On the brink of sentencing for her four fraud convictions in January, disgraced Theranos founder Elizabeth Holmes will get a new evidentiary hearing in which the judge in the criminal case will weigh "limited, but serious" allegations that government prosecutors manipulated testimony from a key witness, former Theranos lab director Adam Rosendorff.
The new evidentiary hearing is scheduled for October 17, the day on which Holmes was previously set to be sentenced. Her sentencing is now delayed, with rescheduling possible between November and January.
The new evidentiary hearing stems from an unusual incident in August, in which an allegedly distraught Rosendorff showed up at Holmes' home to try to talk with her. According to court documents, Rosendorff first called Holmes' lawyer at around 5 pm on August 8 and left a voicemail in which he asked for an arranged meeting with Holmes at her house. The lawyer has a recording of the voicemail. An hour or so after leaving that message, Rosendorff—having not heard back from the lawyer—showed up at Holmes' home. Holmes did not speak with Rosendorff, but her partner, William Evans, did.

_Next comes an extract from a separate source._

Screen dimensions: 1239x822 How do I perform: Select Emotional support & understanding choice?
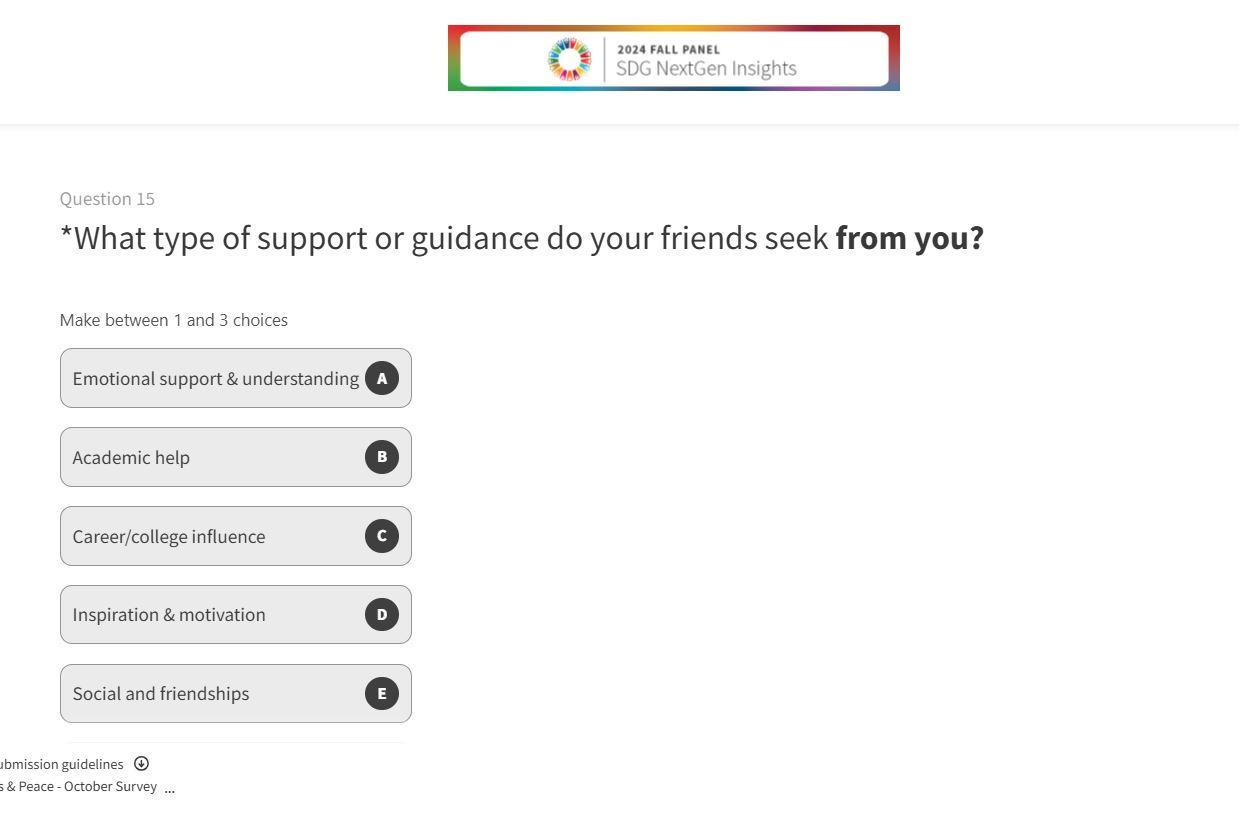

Evans claims that Rosendorff appeared at the front door of their home looking disheveled and anxious. His shirt was untucked, his hair messy, and his voice shaky. Though Evans said he tried to get Rosendorff to leave, the former lab director apparently kept talking, saying he felt guilty for the way things had gone in the trial and that he was losing sleep over it. He thought if he could just talk with Holmes directly, it could be "healing" for both of them.
Key to the judge's interest in Evans' account of the exchange, Rosendorff allegedly suggested that the government prosecutors had manipulated his testimony. Specifically, Rosendorff said that while he was on the stand, government prosecutors worked to make everyone at Theranos "look bad," and for things at the company to appear worse than they were. This, Rosendorff allegedly confessed, is what was weighing on him and keeping him up at night. He added that he had tried to answer all the questions during the trial honestly.